[[ Study material, beginning ]]

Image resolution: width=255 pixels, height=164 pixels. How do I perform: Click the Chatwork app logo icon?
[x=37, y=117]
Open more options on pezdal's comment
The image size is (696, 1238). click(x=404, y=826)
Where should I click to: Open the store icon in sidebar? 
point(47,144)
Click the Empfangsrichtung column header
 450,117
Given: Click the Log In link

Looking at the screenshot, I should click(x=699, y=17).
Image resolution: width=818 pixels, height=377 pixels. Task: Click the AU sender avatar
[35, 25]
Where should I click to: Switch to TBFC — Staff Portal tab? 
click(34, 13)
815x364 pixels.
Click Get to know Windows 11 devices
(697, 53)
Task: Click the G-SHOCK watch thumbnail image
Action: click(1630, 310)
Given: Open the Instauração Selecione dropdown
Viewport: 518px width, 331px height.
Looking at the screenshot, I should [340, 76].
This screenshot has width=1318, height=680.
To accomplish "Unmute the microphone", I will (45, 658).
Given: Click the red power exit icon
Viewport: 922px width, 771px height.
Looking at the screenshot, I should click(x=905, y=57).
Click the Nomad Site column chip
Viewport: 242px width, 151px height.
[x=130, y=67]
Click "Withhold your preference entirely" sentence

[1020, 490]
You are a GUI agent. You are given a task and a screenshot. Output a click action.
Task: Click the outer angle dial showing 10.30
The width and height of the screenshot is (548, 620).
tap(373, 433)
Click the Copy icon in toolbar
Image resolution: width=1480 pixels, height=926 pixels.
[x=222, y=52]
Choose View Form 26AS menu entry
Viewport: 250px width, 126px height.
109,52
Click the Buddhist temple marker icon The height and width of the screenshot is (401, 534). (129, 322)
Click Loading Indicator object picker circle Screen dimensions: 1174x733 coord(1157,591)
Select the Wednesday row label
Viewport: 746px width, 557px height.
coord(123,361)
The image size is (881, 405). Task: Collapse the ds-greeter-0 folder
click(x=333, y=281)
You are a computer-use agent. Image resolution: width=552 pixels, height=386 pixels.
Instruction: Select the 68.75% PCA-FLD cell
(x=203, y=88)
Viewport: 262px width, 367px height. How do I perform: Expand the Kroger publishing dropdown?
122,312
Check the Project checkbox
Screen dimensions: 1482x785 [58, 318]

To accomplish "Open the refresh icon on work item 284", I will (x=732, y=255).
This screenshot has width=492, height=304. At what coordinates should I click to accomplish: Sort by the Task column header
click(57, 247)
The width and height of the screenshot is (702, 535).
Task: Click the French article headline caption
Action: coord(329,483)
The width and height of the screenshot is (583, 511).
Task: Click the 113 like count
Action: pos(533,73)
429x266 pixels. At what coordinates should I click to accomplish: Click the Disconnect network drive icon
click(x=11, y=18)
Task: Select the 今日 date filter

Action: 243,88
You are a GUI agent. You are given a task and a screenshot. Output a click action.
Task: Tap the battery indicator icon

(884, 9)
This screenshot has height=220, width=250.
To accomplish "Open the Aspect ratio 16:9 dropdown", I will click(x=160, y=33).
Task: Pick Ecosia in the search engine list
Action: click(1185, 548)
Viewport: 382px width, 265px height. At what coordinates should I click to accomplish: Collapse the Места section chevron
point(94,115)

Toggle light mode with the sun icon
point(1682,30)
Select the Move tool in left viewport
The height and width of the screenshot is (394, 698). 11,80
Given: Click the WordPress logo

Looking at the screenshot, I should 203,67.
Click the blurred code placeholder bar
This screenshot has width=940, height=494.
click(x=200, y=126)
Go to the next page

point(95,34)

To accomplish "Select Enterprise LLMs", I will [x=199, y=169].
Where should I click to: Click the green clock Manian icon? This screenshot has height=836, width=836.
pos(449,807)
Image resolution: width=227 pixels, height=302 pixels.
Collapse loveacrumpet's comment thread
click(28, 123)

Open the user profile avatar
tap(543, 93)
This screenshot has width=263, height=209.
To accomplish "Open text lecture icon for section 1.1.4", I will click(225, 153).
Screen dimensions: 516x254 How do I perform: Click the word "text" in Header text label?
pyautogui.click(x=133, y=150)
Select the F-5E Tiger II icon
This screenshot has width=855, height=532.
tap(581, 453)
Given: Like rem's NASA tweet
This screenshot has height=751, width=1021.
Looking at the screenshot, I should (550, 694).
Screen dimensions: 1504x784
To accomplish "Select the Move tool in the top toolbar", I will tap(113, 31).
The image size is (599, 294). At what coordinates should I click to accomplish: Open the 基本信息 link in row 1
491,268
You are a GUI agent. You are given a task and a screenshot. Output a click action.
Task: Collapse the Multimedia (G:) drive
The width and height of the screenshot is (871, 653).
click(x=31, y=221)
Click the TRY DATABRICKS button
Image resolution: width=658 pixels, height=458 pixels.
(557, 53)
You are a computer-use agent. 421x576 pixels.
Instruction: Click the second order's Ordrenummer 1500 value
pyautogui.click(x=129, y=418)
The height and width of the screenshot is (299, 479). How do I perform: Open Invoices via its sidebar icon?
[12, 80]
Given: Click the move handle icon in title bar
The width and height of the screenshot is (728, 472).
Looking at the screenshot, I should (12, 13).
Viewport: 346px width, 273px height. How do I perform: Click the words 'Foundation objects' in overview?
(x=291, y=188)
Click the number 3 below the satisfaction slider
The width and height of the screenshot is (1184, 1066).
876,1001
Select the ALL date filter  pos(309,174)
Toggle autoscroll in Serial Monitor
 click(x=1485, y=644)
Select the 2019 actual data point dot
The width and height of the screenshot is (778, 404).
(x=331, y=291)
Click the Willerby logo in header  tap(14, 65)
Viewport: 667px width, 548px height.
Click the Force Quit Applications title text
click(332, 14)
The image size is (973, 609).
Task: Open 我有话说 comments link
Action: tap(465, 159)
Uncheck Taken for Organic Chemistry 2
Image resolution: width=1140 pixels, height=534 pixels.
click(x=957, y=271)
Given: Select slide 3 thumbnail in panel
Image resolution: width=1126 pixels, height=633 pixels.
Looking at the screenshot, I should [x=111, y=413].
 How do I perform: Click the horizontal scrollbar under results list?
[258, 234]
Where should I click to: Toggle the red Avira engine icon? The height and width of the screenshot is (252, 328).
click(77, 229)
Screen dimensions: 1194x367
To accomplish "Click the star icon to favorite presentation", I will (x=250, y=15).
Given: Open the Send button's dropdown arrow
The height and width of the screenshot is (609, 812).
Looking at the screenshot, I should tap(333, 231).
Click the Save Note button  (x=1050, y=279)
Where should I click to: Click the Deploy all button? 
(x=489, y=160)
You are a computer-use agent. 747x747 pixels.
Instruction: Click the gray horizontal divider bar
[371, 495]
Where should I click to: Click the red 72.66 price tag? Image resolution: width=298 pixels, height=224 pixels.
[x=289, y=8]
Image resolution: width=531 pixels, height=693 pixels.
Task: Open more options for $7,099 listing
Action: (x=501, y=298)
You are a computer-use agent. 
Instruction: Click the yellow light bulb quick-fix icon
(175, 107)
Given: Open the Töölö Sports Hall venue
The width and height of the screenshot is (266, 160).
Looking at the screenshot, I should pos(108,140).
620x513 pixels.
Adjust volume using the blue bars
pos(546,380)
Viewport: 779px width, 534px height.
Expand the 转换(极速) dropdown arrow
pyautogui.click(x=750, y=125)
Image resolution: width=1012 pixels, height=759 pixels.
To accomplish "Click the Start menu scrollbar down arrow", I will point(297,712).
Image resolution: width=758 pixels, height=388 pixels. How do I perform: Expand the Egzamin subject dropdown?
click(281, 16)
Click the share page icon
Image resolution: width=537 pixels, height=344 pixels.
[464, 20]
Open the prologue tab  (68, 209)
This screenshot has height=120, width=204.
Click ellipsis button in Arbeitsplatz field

[[ Study material, end ]]

- [Task to complete]:
Look above for the line with "Screen dimensions: 1194x367"; retype exactly that line, every line after it up to the line with "Click the Save", and that line too, nothing else.

- [Answer space]:
Screen dimensions: 1194x367
To accomplish "Click the star icon to favorite presentation", I will (x=250, y=15).
Given: Open the Send button's dropdown arrow
The height and width of the screenshot is (609, 812).
Looking at the screenshot, I should tap(333, 231).
Click the Save Note button  (x=1050, y=279)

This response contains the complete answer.